*STATED TASK*. Reproduce the rows below, substituting "Tap" for every occurrence of "Click" and changing nothing else. Leave the pictures out of your answer.

*RECORD LIST*.
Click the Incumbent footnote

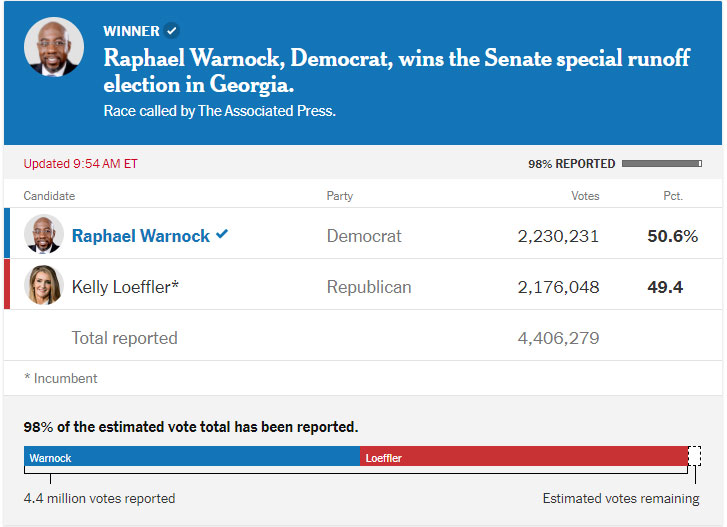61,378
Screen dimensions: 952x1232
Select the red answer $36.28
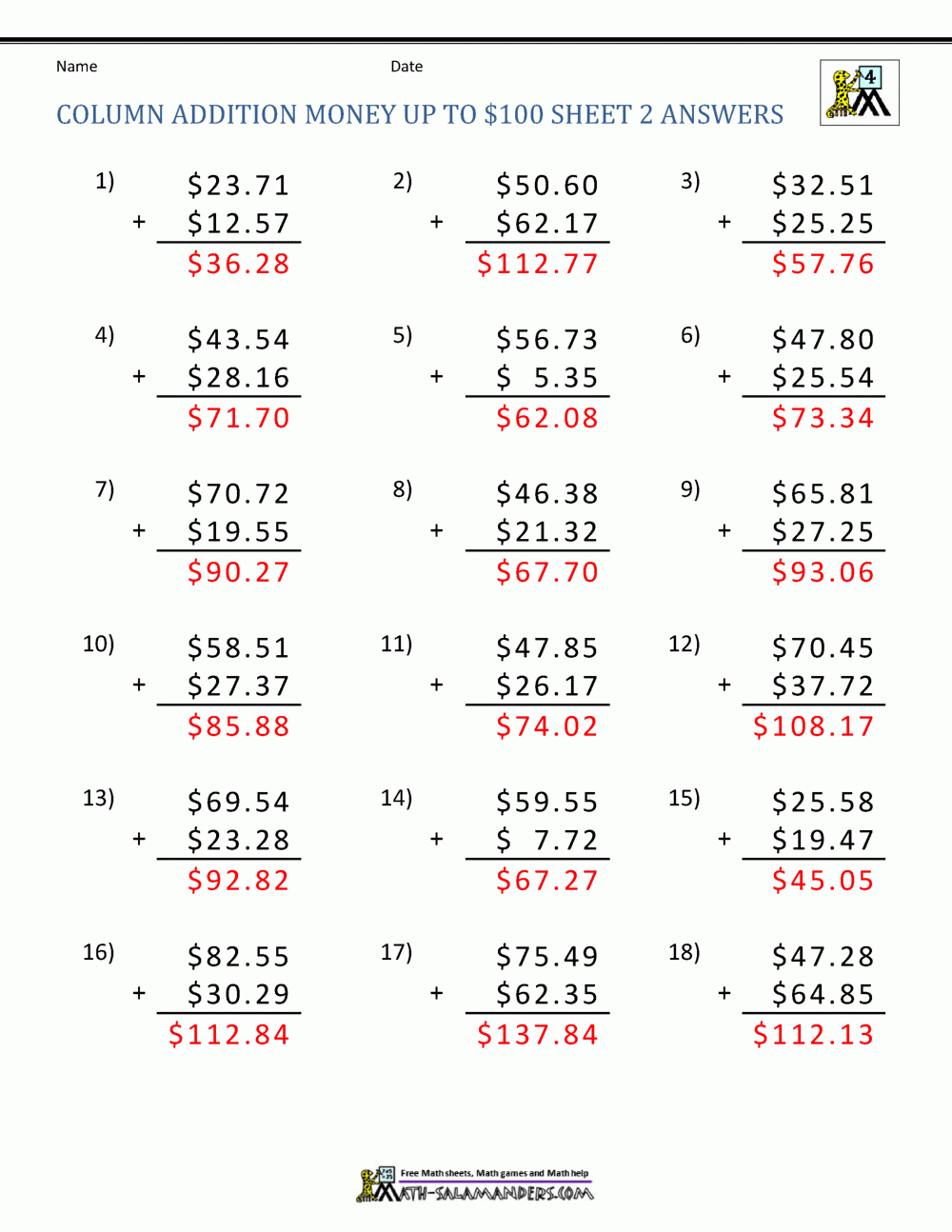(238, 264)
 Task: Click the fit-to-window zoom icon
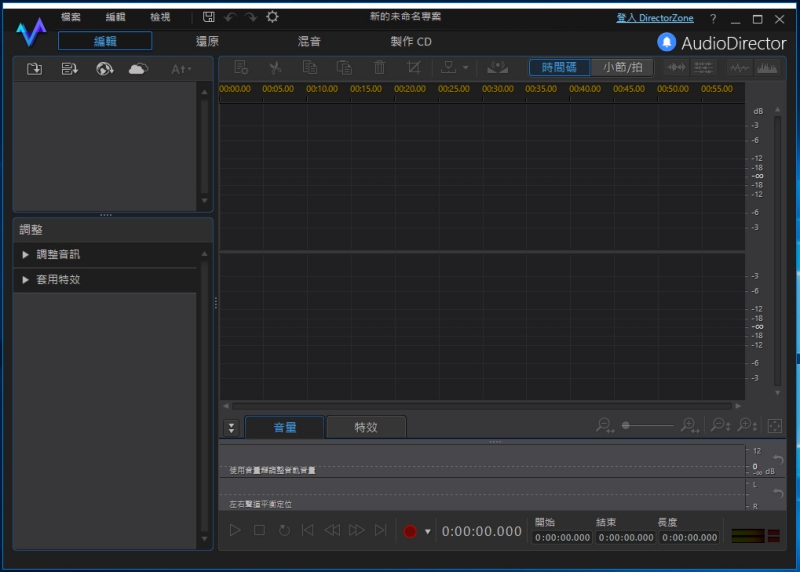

*TASK ANSWER*.
Tap the Incumbent footnote

61,378
Screen dimensions: 952x1232
Select the red answer $36.28
(238, 264)
 Task: Tap the fit-to-window zoom icon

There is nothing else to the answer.